Abstract - With the drastic increase of the amount of data shared across the Internet, it becomes important to utilize human feedback during information retrieval. Collaborative Filtering is a promising approach that introduces a ‘human’ element into information retrieval but still suffers from one major drawback. Current collaborative filtering systems deal with a specific type of product i.e. a system for books deals only with books (e.g. Amazon Book Search), a system for movies deals only with movies (e.g. MovieLens) and so on. The data stored in the former system is not accessible from the latter, and vice versa. I intend to explore if this inflexibility can be addressed by realizing a collaborative filtering system for a generic user-product model. The underlying assumption  behind this entire approach remains the same as in Collaborative Filtering-‘The people who agreed in the past are likely to agree again in the future’.

Index Terms – Collaborative Filtering, Evaluation Metrics,Item-Item Based Filtering, User-Product Model.

INTRODUCTION

With the tremendous increase in the amount of data available in the internet, we have reached a point where we require some sort of ‘smart browsing’ that enables us to get to the most valuable information out of the Internet in the least possible time. We have all felt overwhelmed sometimes when looking for movies, research papers, and newspaper articles at the sheer amount of information displayed and rarely ever trust the usefulness of new products without obtaining a second opinion from a recognized source (e.g. a friend, a professor etc) or testing it ourselves. Collaborative Filtering based Recommender Systems is a powerful technology that has the potential to act as a guide and a trusted source while directing us to relevant information. Collaborative Filtering [1,2,3,4] works by building a database of preferences for items by users. A new user, Alice, is matched against the database to discover neighbors, who are other users who have historically had similar taste to Alice. Items liked by these neighbors are then  recommended to Alice, as she will probably also like them. Collaborative Filtering has been successfully deployed in many E-commerce and Information Filtering applications. However most deployment of such algorithms till date has been in specific fields (such as music, books, movies, newspaper articles and clothing) and this raises some important issues. The first of these is the fact that a user is required to interact with different interfaces for advice on different products.

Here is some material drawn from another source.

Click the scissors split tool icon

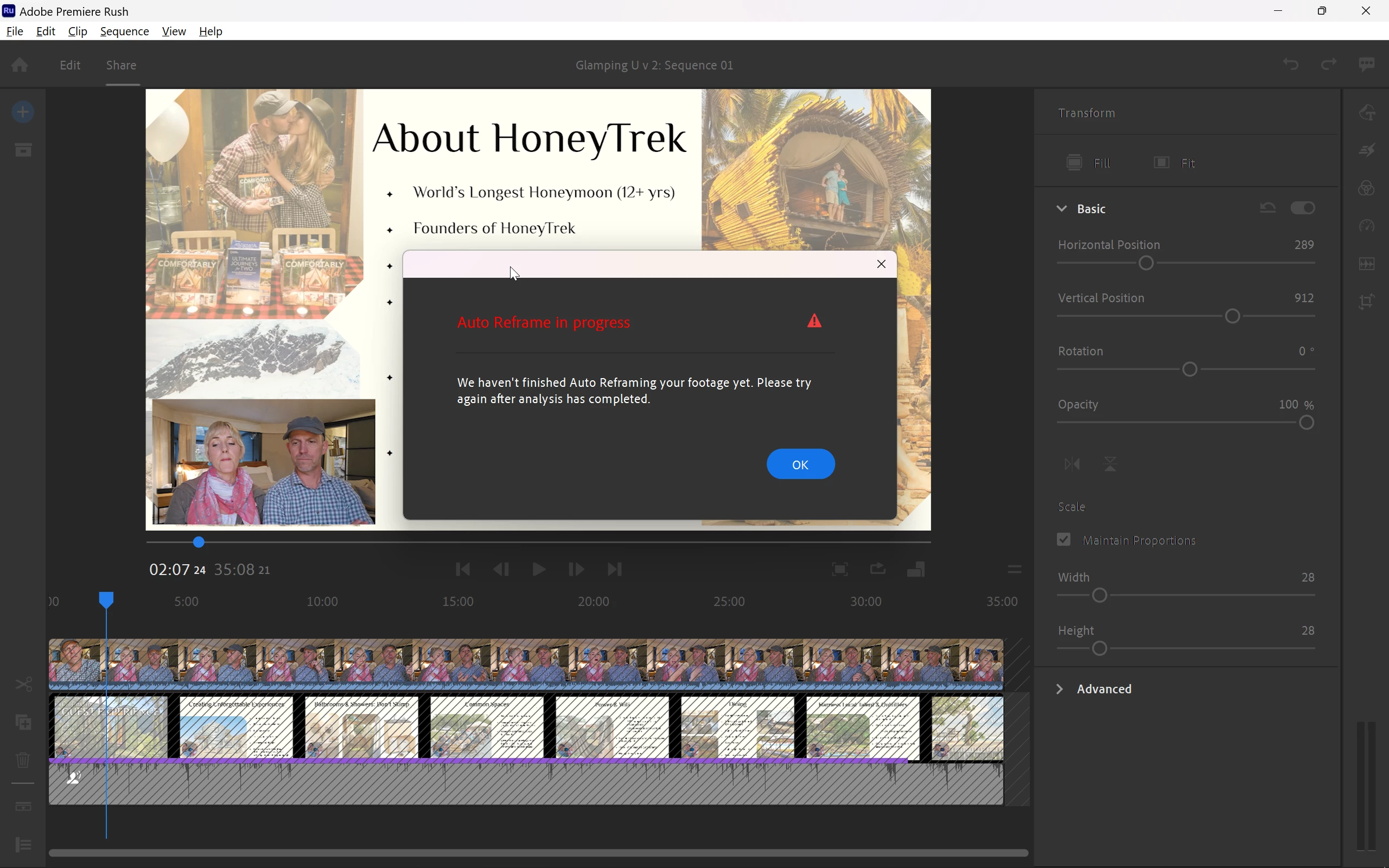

Alice and Bob may be good friends and have similar tastes in many things but on the Internet require different profiles on different E-Commerce websites to recommend items to each other.

Secondly, a possible assumption one can make is that if two people agree on some things of one kind, they might also agree on certain other things of a different kind. Users who share similar tastes in Music also often share a similar taste in Movies, Literature etc. Such complex human behavior can be  explored further if all the information a User provides throughout his Internet browsing can be processed by a single system.

Finally, current recommender systems only use a small subset of the available information about the customer in making their recommendations [5]. Systems can use demographic information, purchase data information, explicit ratings, ownership data to generate ratings but no system has yet been devised that can use all this data simultaneously for real-time recommendations.

In this paper I first state the User-Product Model that I have chosen to implement and then describe the Item Based Collaborative Algorithm [6] that will be used to generate predictions and provide recommendations. Item Based Collaborative Algorithms unlike k-Nearest Neighbor based Collaborative Algorithms avoid the need to find suitable neighbors among a large population of potential neighbors [7] and instead explore relationships between items first. The pseudocode for the implementation of the system has been provided in the next section. Finally, the evaluation metrics used to judge the efficiency of the system have been categorically stated and the last section deals with possible future work.